Portugueses mais racionais em relação ao automóvel
Mar 5, 2010 informação
Em 2007 o Observador Cetelem analisou a relação dos Portugueses com o automóvel e concluiu que os Portugueses na hora de adquirirem um automóvel tinham em conta determinados factores emocionais como o prazer de conduzir ou a estética. No entanto, passados três anos e em consequência do aumento dos custos automóveis, a utilização do carro passou a ser para a maioria dos Portugueses uma decisão mais racional do que emocional. Trata-se de uma nova forma de lidar com uma nova realidade económica.
Se, em tempos, o automóvel era encarado como um objecto de prazer, hoje é apreendido como um constrangimento, cujo custo pesa no orçamento total das famílias. Apesar da tendência europeia apontar a redução da mobilidade automóvel a curta distância, o carro continua a ser o modo de deslocação predominante, ainda que, por vezes, as redes de transportes públicos não sejam as ideais.
Com efeito, Paris e Londres dispõem de uma rede de transportes públicos densa, que permite responder às necessidades de mobilidade dos seus habitantes. Não é indispensável ter um carro nestas cidades e como tal a utilização veiculo próprio acaba por ser uma “escolha de prazer” ou um conforto ao qual não se quer renunciar. Por outro lado, para alguns europeus, o automóvel é um bem indispensável uma vez que são muitas as cidades que ainda não beneficiam de uma oferta alternativa satisfatória de transportes públicos.
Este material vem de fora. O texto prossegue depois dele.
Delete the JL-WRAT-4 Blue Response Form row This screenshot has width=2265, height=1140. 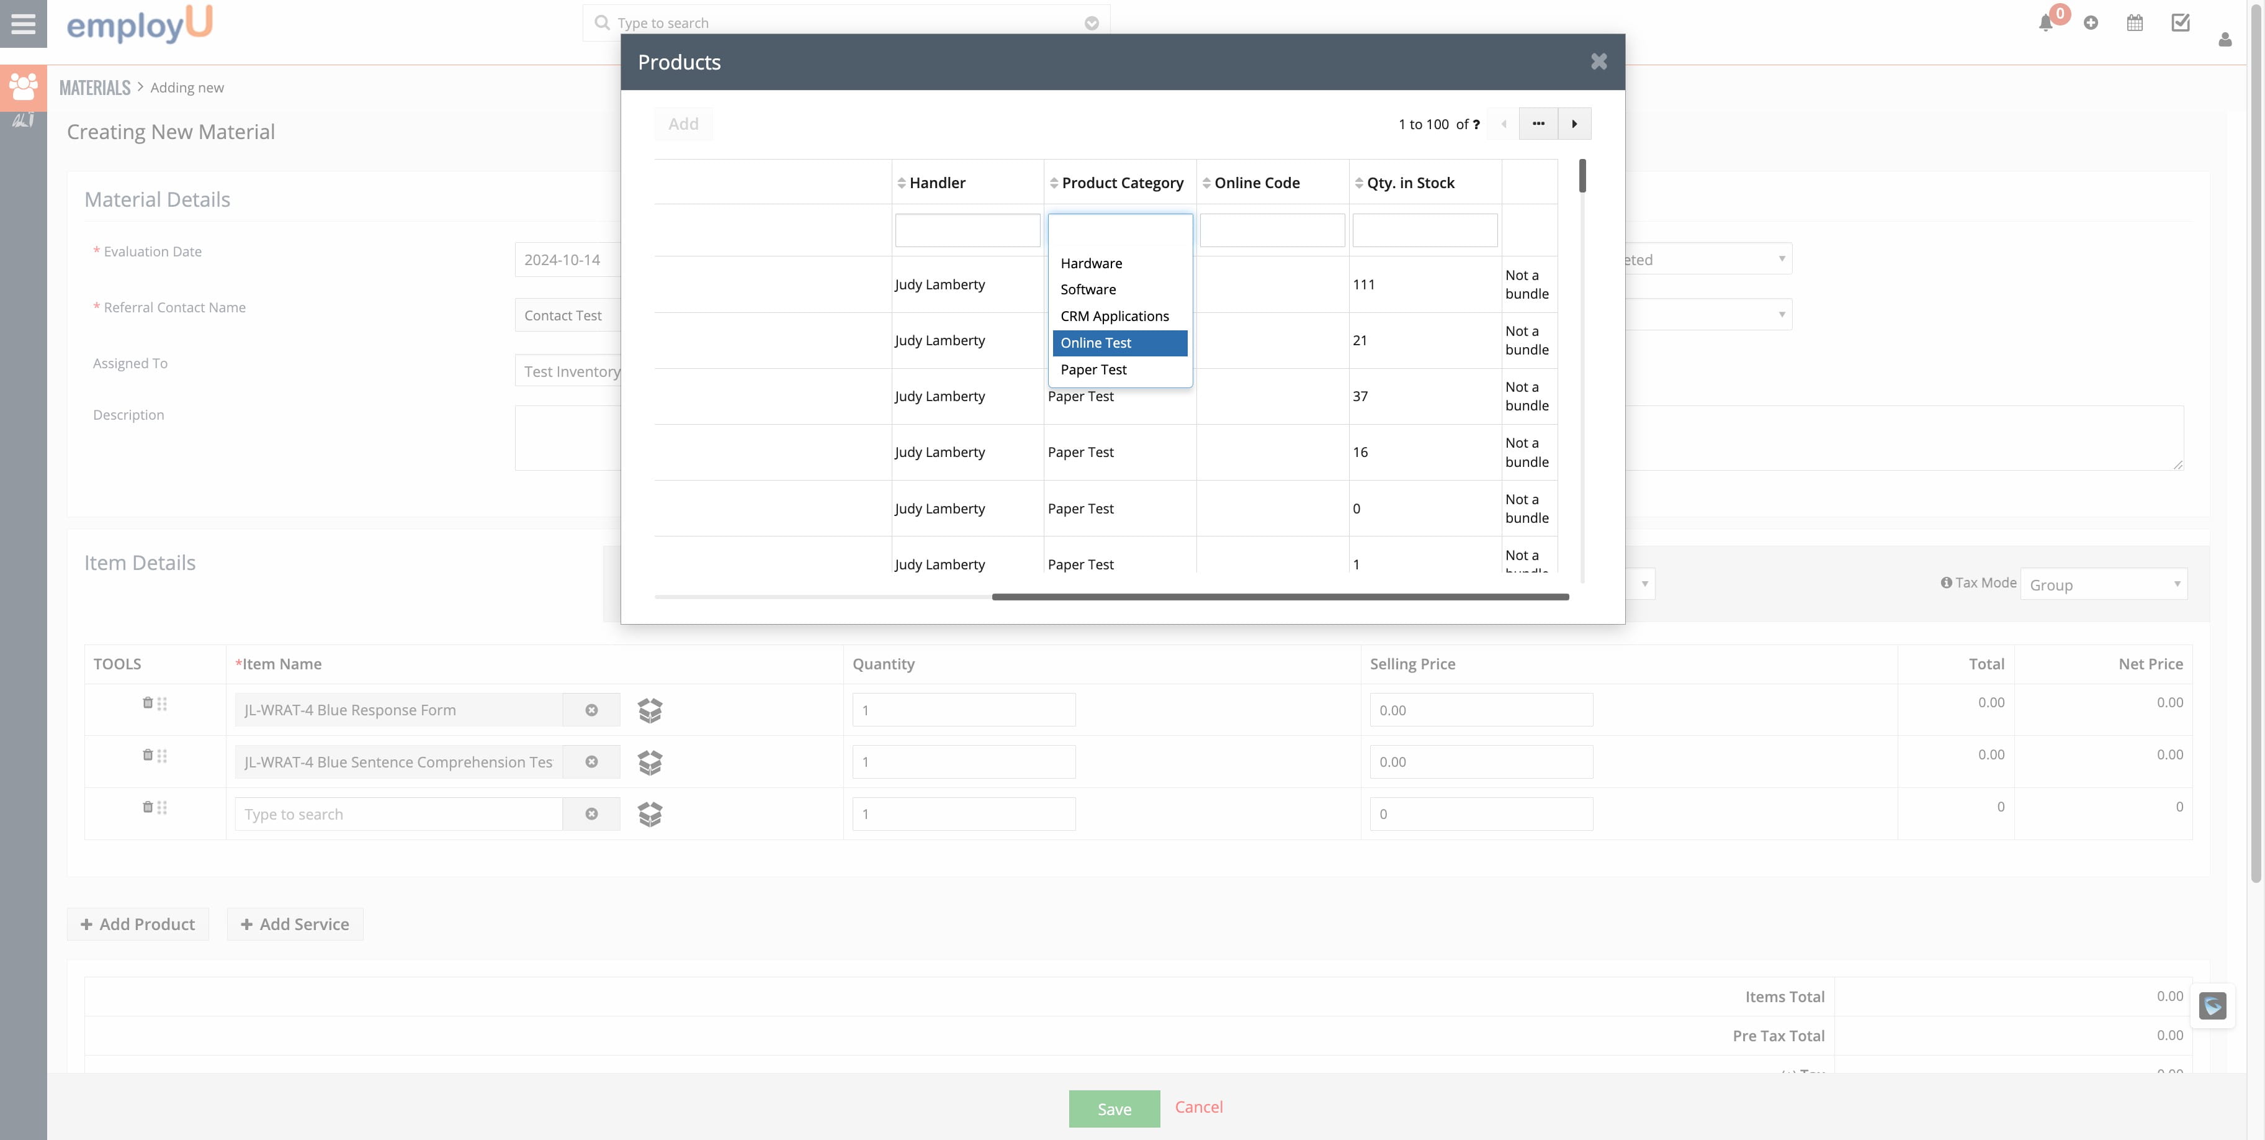(147, 703)
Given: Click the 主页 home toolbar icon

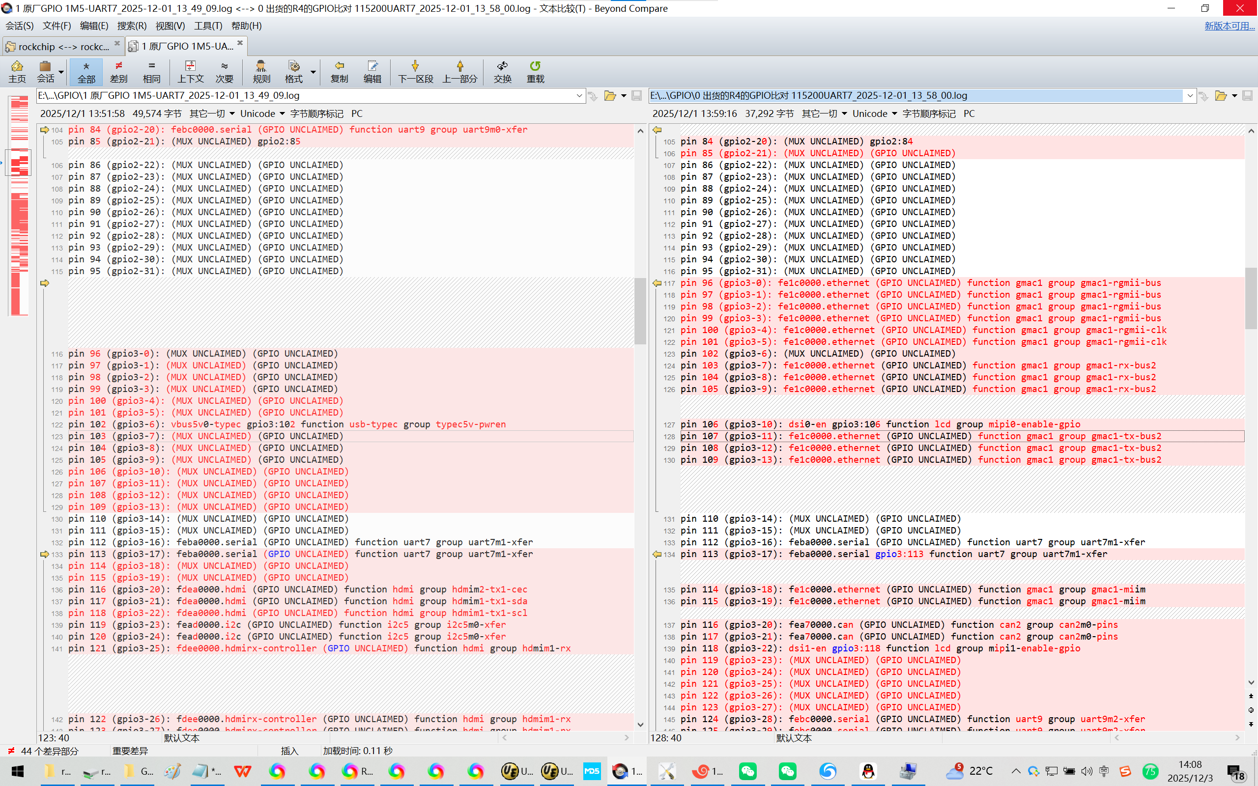Looking at the screenshot, I should point(17,71).

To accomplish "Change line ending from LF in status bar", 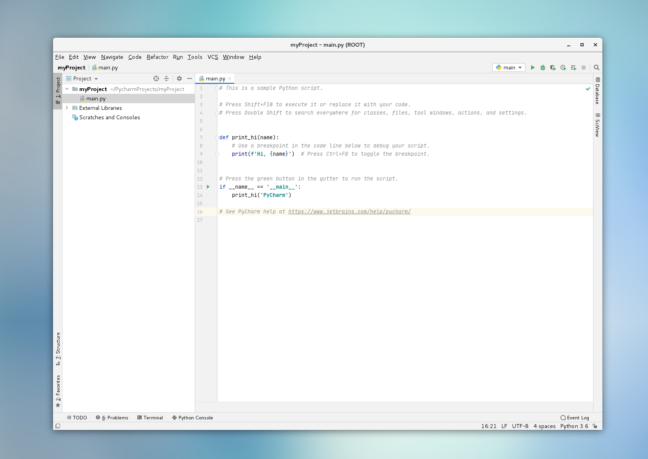I will (x=504, y=426).
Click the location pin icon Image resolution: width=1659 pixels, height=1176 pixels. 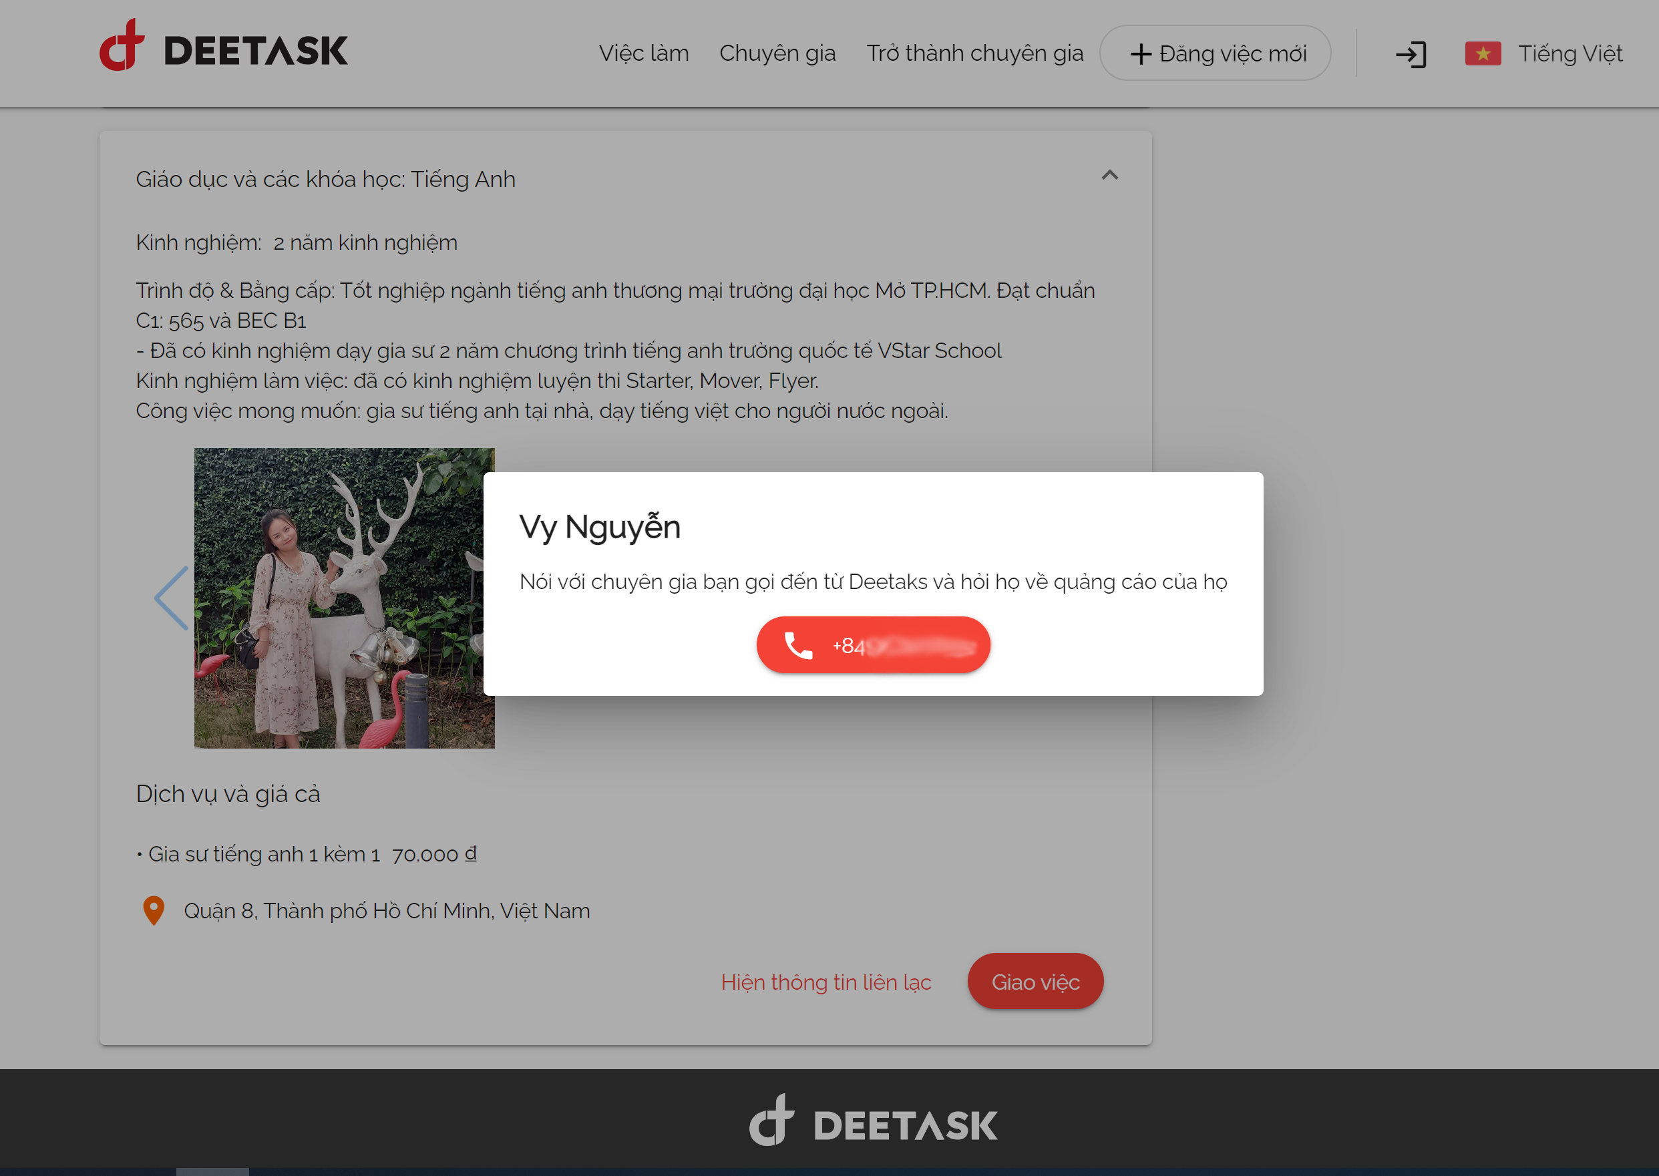coord(154,910)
Na hora de renunciar ao automóvel, além da questão dos custos associados à sua utilização, existem ainda aspectos emocionais. Tomando como exemplo Portugal, que regista os índices de preços de utilização do automóvel (+6%) e de combustíveis (+6,4%) mais elevados dos países em análise, constatamos que a utilização do automóvel é um esforço absolutamente indispensável e não uma escolha em função do prazer da comodidade. Portugal é, assim, um dos países que encara o automóvel como um constrangimento e não como um prazer, o qual é apenas partilhado por 13% dos inquiridos, percentagem que se encontra abaixo da média de todos os países europeus (21%).
Avaliando a actual conjuntura económica poder-se-á dizer que os custos associados à utilização e manutenção do automóvel acabam por influenciar a forma como os europeus encaram a relação que possuem com o automóvel.